After the guests arrive at Thornfield and there is a party in which the guests play charades, Jane, who is in attendance, discerns that Mr. Rochester cleverly exposes the pretentiousness of such guests as Blanche Ingram. Jane observes,

She laughed continually: her laugh was satirical, and so was the habitual expression of her arched and haughty lip.

Jane notices that Miss Ingram does not seem genuine and has superficial feelings as she feigns enjoyment in Mr. Rochester. In fact, this insincerity and shallowness seems rather widespread among the other guests, as well. When Jane describes Miss Ingram, she describes the others as well, 

She was very showy, but she was not genuine; she had a fine person, many brilliant attainments, but her mind was poor, her heart barren by nature; nothing bloomed spontaneously on that soil; no unforced natural fruit delighted by its freshness.

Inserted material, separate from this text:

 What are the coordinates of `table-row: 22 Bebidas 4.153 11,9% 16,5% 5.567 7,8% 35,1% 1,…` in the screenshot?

Jane concludes that Mr. Rochester is going to marry Miss Ingram for social or political reasons, and she is pained to accept this as Blanche does "not charm him," nor does she seem to understand how to soothe him from his choleric moods. However, after the gypsy woman tells Blanche Ingram's fortune, she seems discontent, "momentarily darker, more dissatisfied" and removes herself into a corner. Jane wonders about her change in attitude and what the gypsy has told her.